Pérou : l’hiver et le massacre
Les manifestations au Pérou, qui font suite à la tentative du président Pedro Castillo de dissoudre le Congrès, ont été réprimées avec une rare violence, dirigée en particulier vers les populations rurales quechua. Dans un pays économiquement et culturellement fragmenté, la difficulté à produire des formes stables de représentation politique est devenue critique.
« Dans les Andes, les massacres se succèdent au rythme des saisons. Dans le reste du monde, il y en a quatre ; mais dans les Andes, il y en a cinq : le printemps, l’été, l’automne, l’hiver et le massacre1. »
Depuis décembre 2022, les manifestations contre la classe politique péruvienne ont déjà fait soixante morts, des centaines de blessés, et plus de trois cents personnes ont été emprisonnées. Que s’est-il passé dans le pays pour que la violence sociale et étatique revienne avec une telle force ?
Un coup d’État raté
Le 7 décembre 2022, l’ancien président Pedro Castillo lit, en tremblant, un discours décrétant la dissolution du Congrès de la République et appelant à un référendum pour modifier la Constitution péruvienne. Ces mesures n’ont aucun fondement constitutionnel ou juridique. Quelques heures plus tard, les forces armées expriment leur respect de la Constitution et des lois. L’ancien président quitte le Palais du gouvernement accompagné de sa famille et se dirige vers l’ambassade du Mexique où il espère trouver l’asile, mais il est arrêté par son propre personnel de sécurité.
Pedro Castillo, représentant le parti de gauche Pérou libre, a été élu avec une avance de 0, 25 % (44 058 voix) sur Keiko Fujimori, la candidate de l’extrême droite. Dès le lendemain du vote, la droite la plus radicale a déclaré que les élections étaient frauduleuses et a appelé le pays à ne pas en respecter les résultats. De son côté, une mission de l’Organisation des États américains (OEA) a observé que les élections se sont déroulées sans graves irrégularités et que Pedro Castillo en est le vainqueur légitime. Depuis lors, des groupes de droite ont déposé trois demandes de destitution, certaines ayant été soutenues par le parti présidentiel, qui estimait que M. Castillo devait gouverner avec des ministres de son parti et exclure la gauche modérée (qui a dirigé le second gouvernement), accusée de faire partie de l’élite nationale.
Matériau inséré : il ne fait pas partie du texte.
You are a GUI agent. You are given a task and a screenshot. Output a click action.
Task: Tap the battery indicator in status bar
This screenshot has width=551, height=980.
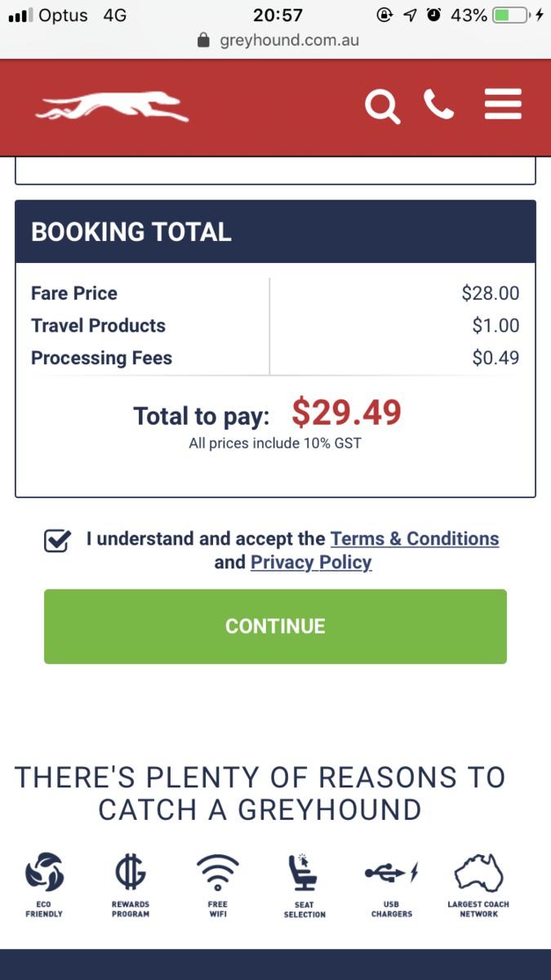[513, 15]
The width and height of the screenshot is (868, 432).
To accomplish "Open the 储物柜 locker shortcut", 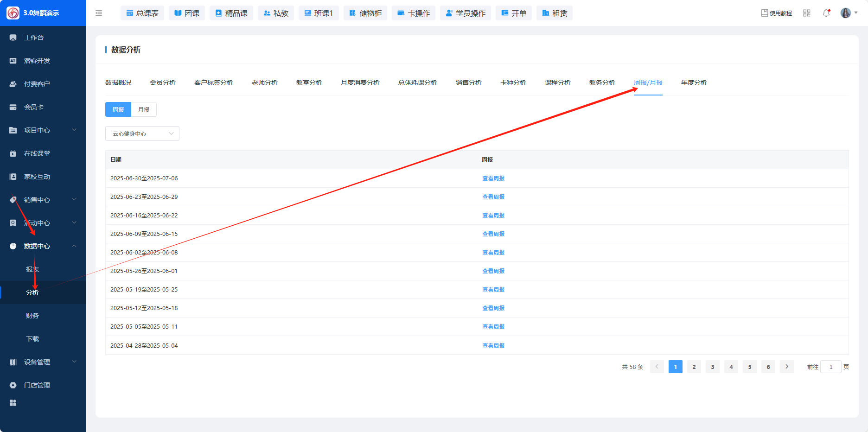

Sans majorité au Congrès, M. Castillo a sapé sa légitimité politique en s’entourant de conseillers et de ministres qui ont fait l’objet de mises en examen pour corruption et népotisme. Les cas les plus médiatisés ont été le secrétaire du Palais, le ministre des Transports et les neveux mêmes de M. Castillo. Au lieu de chercher à clarifier les affaires, M. Castillo a renvoyé des ministres qui auraient pu donner des gages de transparence et de déontologie à son gouvernement. En conseil des ministres, M. Castillo ne dirigeait pas et ne semblait même pas comprendre les discussions2. La presse de droite, concentrée dans les mains du groupe El Comercio qui détient plus de 80 % de la presse péruvienne, a quotidiennement attaqué M. Castillo, l’accusant de corruption et d’incapacité, et se faisant l’écho des demandes de destitution présentées par la droite au Congrès.
M. Castillo a lu sa déclaration le 7 décembre au Congrès, quelques heures seulement avant le troisième vote de destitution pour cause de corruption. Cette tentative de coup d’État a reçu deux interprétations différentes. Pour de nombreuses personnes, il s’agissait d’une mesure désespérée et improvisée afin d’empêcher la destitution pour corruption. Pour d’autres (celles qui manifestent aujourd’hui), l’ancien président ne pouvait plus gouverner en raison du sabotage permanent de sa politique par la droite, notamment les autorités de Lima. Pour elles, la tentative de dissolution du Congrès était politiquement légitime.
Manifestations et massacre
Après que les forces armées et la police ont manifesté leur soutien à la Constitution actuelle, la vice-présidente Dina Boluarte ainsi que plusieurs ministres ont pris leurs distances avec la tentative de coup d’État de M. Castillo. Le soir même, le Congrès investissait Mme Boluarte de la présidence du Pérou en remplacement de l’ancien président emprisonné. Et, quelques jours plus tard, les premières manifestations commençaient dans le pays, notamment dans les régions du Sud.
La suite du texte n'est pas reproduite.